─── READING PASSAGE ───

Can it be different?

Can it be different?

That question echoed in my spirit, when I found myself dragging my feet to the altar to surrender a dream I was holding onto. "Can it be different God?" “Can you redeem this?”

I often find God answering in small whispers, nudges, and new conversations. I want signs in the sky or blinking green lights. My love language is words of affirmation, deep knowing, and absolute certainty. God has a sense of humor, He loves to challenge our familiar through an invitation to the unknown. Holding on tightly to anything erases the beauty of what can be. It often imprisons me to only what I want, what I desire, canceling out what God wants, what He desires, and what He hopes for.

For the first three years of my walk with Jesus, my prayers were dressed heavily in petitions, complaints, and wants. Throughout my journey with God, I have learned the pure innocence of a need over a want.

Does God care about what we want?

Absolutely, but can we trust that He also knows what we need?

───

[TASK TO COMPLETE]: Pick up the reflection on surrendering a dream to God after its last line and write the next part. The records that come next were drawn from a separate source.

─── RECORD SET ───

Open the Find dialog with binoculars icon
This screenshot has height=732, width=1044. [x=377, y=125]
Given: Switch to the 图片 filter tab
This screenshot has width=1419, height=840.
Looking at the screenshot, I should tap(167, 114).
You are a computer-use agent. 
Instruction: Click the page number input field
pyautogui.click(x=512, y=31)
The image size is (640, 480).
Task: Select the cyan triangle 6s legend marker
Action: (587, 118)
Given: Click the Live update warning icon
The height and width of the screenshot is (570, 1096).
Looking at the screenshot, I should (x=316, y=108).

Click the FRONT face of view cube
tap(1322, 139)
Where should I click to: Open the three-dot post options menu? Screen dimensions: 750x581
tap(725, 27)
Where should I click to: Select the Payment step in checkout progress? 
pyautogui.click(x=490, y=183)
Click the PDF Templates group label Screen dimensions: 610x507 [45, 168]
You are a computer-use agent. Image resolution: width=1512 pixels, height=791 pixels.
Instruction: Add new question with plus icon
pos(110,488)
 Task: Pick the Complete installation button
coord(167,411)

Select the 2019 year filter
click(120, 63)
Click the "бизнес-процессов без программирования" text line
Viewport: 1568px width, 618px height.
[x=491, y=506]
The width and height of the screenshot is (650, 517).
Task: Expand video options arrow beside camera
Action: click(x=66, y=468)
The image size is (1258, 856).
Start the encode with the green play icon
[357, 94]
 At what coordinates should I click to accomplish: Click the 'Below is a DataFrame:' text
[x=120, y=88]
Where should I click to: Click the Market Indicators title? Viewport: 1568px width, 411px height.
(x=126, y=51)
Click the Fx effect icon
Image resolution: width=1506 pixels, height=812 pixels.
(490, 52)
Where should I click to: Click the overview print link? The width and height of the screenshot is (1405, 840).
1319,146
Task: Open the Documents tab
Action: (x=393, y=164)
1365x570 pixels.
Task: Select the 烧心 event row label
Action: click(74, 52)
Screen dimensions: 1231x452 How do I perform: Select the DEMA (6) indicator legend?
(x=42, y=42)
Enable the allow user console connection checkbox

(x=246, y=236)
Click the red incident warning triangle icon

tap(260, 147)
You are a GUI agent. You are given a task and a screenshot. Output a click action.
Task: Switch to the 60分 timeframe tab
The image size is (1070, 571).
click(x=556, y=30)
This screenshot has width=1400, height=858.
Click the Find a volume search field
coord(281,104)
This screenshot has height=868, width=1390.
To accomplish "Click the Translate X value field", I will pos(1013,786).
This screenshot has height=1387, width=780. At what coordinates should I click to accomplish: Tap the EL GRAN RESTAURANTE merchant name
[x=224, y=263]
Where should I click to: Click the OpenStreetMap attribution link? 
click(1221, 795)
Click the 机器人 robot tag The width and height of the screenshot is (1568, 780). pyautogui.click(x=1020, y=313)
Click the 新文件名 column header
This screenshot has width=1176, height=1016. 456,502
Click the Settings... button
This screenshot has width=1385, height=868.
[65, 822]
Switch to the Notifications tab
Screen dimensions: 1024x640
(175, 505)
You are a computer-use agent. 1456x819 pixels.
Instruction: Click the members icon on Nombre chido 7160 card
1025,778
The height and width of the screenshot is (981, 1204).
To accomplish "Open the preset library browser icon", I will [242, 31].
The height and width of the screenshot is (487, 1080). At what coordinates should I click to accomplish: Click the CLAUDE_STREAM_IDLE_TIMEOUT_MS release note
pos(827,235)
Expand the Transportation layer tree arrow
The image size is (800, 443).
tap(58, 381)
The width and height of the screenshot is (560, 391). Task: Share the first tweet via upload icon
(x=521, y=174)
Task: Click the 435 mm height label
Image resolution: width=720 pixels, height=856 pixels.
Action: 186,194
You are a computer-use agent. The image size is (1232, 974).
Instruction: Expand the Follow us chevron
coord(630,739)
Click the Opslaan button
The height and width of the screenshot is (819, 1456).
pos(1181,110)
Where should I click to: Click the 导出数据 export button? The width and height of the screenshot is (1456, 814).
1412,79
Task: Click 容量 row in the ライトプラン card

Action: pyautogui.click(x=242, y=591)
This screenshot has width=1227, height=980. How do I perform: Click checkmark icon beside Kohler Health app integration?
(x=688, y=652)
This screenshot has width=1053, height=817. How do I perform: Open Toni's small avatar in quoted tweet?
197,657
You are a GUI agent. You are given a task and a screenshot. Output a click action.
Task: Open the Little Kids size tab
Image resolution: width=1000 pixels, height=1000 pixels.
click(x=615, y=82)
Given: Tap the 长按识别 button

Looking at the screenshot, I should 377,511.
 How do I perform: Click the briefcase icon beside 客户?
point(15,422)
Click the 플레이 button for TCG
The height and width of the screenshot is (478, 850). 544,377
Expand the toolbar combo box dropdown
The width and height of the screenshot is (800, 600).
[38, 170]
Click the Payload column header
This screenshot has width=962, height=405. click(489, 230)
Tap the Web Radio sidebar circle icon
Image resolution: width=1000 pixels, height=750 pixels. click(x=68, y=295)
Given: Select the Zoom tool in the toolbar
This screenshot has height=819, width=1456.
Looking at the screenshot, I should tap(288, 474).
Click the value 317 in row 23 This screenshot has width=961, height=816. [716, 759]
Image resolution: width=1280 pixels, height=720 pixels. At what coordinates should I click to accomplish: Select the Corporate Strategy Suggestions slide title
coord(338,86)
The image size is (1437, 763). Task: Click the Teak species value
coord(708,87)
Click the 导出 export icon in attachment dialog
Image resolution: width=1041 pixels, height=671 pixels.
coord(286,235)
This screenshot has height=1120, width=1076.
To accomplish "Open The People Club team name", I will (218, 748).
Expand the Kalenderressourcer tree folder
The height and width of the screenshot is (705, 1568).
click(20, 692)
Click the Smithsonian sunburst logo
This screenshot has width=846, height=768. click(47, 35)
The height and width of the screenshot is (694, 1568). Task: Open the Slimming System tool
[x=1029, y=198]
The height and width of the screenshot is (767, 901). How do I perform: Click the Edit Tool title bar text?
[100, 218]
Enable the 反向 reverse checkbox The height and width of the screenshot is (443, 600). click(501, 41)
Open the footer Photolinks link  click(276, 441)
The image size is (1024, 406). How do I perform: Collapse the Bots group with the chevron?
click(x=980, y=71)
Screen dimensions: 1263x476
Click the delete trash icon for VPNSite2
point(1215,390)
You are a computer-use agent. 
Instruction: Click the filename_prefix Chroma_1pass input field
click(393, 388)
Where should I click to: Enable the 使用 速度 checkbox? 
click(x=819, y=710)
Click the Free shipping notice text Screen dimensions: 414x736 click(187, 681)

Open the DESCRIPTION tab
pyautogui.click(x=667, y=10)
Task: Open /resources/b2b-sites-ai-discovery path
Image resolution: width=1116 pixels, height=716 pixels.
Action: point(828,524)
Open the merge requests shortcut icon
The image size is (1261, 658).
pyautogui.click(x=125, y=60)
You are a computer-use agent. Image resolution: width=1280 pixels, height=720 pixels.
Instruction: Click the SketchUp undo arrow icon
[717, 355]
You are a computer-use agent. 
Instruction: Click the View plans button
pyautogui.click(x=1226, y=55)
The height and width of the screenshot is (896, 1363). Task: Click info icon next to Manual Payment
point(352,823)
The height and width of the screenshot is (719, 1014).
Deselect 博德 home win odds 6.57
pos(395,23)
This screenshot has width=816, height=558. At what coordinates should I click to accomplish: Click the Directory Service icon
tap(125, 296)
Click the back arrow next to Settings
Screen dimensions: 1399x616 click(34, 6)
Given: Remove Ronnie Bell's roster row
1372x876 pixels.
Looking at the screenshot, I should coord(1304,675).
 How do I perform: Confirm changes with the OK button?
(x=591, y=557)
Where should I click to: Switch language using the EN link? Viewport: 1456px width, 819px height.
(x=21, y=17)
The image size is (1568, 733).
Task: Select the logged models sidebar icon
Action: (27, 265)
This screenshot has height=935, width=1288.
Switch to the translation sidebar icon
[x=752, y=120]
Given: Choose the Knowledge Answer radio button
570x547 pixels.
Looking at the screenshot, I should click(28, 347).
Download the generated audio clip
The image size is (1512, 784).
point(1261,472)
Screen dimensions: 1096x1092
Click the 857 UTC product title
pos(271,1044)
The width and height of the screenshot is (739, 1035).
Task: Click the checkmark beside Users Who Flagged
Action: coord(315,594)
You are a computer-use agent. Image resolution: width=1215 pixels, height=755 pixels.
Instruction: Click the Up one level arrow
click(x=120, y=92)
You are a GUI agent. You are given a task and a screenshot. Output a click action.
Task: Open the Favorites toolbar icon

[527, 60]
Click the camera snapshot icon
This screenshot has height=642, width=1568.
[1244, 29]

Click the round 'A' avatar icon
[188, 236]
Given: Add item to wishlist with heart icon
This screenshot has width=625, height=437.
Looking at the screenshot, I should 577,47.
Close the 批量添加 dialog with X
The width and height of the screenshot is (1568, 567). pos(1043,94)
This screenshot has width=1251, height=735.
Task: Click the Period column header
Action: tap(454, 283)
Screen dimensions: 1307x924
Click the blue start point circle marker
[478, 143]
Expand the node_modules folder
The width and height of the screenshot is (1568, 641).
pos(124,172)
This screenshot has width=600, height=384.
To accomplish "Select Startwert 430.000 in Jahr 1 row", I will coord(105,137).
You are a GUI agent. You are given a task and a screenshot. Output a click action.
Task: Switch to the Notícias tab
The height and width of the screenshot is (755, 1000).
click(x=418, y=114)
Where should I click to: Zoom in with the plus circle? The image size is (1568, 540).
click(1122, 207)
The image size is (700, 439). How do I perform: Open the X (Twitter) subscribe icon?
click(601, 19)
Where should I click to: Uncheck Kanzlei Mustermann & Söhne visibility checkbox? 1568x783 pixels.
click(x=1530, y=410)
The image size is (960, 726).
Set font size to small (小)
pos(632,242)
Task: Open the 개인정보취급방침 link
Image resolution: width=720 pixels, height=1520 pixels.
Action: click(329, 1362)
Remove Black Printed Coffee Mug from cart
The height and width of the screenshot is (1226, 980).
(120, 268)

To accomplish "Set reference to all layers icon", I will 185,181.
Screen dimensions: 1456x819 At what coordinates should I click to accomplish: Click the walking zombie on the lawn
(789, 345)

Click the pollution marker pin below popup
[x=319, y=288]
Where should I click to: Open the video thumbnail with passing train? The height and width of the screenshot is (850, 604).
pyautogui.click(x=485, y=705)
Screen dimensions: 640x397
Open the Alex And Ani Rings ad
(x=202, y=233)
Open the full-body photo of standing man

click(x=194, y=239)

───

[RESULT OF THIS TASK]:
I find myself knocking at the door of my wants more than recognizing my needs. It is often after knocking on a closed door, or pleading for the same thing, that I choose to surrender. I fall to my knees, and I whisper "God, give me what I need. "

He delights in our wants but desires to give us what we need. The tension here is, will it always be what we want? No, and that can also be the beauty, the wrestle. That is the walk of faith.

There is a story in the Bible of a man named Jacob wrestling with God. He pleaded with The Lord, and in his own way said "I will not let go until you bless me!" The Lord blessed Jacob, but He was never the same because He saw the face of God. How often do we tend to run away and let go before the blessing?

How often do we sink into the despair of what we don’t have over what we do?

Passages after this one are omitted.